What to watch out for: The quoted delivery window is a best-case estimate, not a contractual commitment. Packages processed on Fridays frequently do not move through hubs until Monday, effectively adding two days to the timeline. Users who book standard delivery expecting the lower end of the range during peak periods (December, end of Ramadan, public holiday clusters) should either upgrade to GoFaster or build buffer time into their delivery promise to customers.

GoFaster Express Interstate

What it does: GIGL’s express service guarantees 24–48 hour interstate delivery across 15 major Nigerian cities: Lagos, Abuja, Port Harcourt, Kano, Benin, Ilorin, Ibadan, Uyo, Calabar, Owerri, Enugu, Kaduna, Jos, Yola, and Sokoto.

What it means in practice: This is the product that changes GIGL’s competitive positioning most significantly. A package dropped at a Lagos GIGL Experience Centre before noon on a weekday should reach an Abuja recipient the following day under GoFaster. For e-commerce sellers whose customers expect 24-hour fulfillment — a growing expectation, especially among buyers who have experienced Jumia or Konga’s major city delivery speeds — GoFaster is the GIGL product that makes a service-level promise comparable to app-based couriers, with the added advantage of GIGL’s physical network for collection.

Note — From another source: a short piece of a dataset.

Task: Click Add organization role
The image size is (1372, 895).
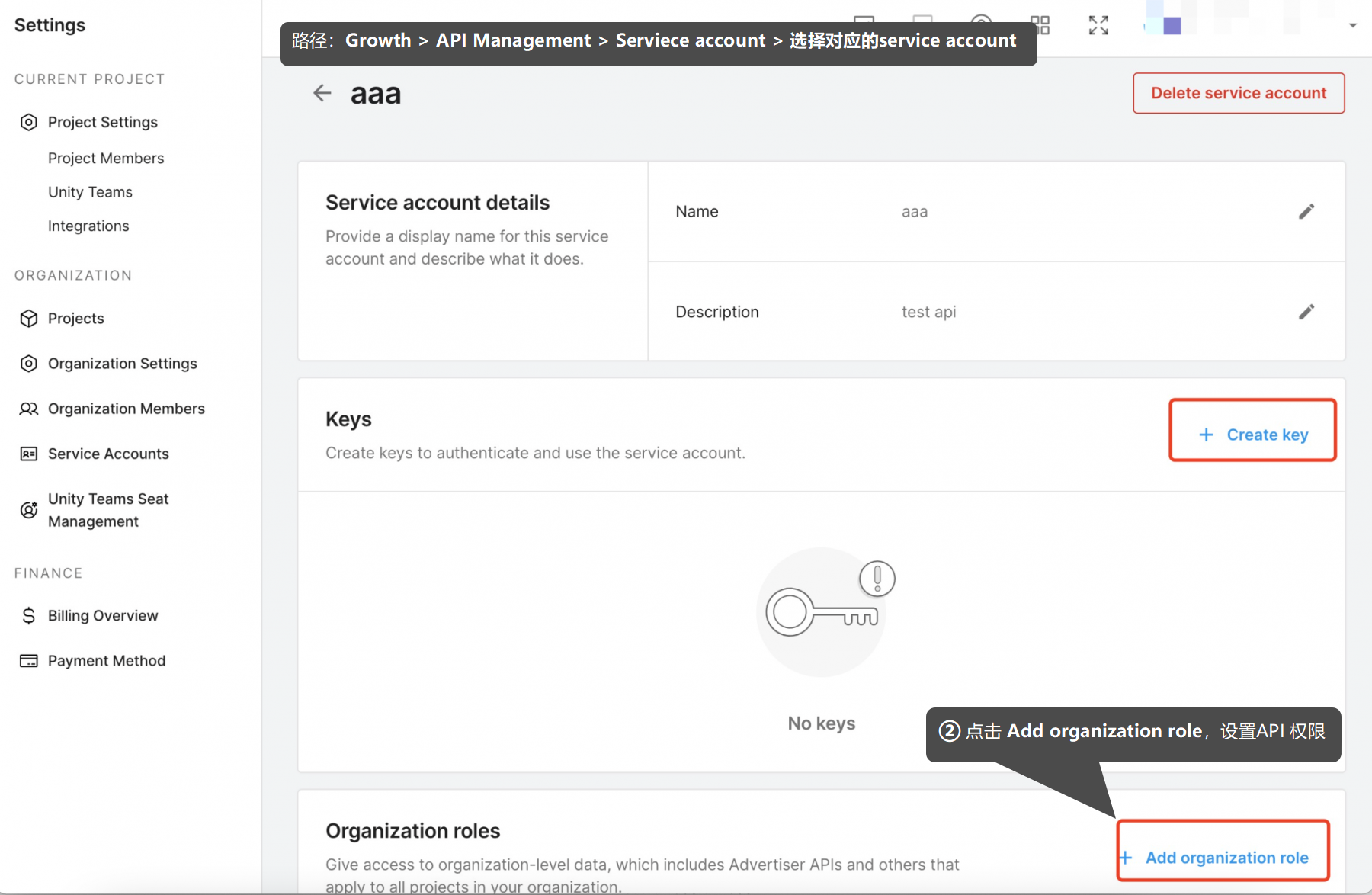Action: pos(1224,858)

What to watch out for: GoFaster is only available in the 15 listed cities. A seller in Asaba or a buyer in Umuahia is outside the GoFaster coverage zone and falls back to standard delivery timelines. Always verify the destination city before promising GoFaster speed to a customer. GoFaster pricing is higher than standard delivery — confirm the current rate at the Experience Centre or via the GIGGo App rate calculator before quoting customers.

GIGGo App

What it does: A mobile app enabling pickup requests, delivery tracking, shop-and-ship from USA/UK/China, bill payments, and rate calculation without visiting a physical branch.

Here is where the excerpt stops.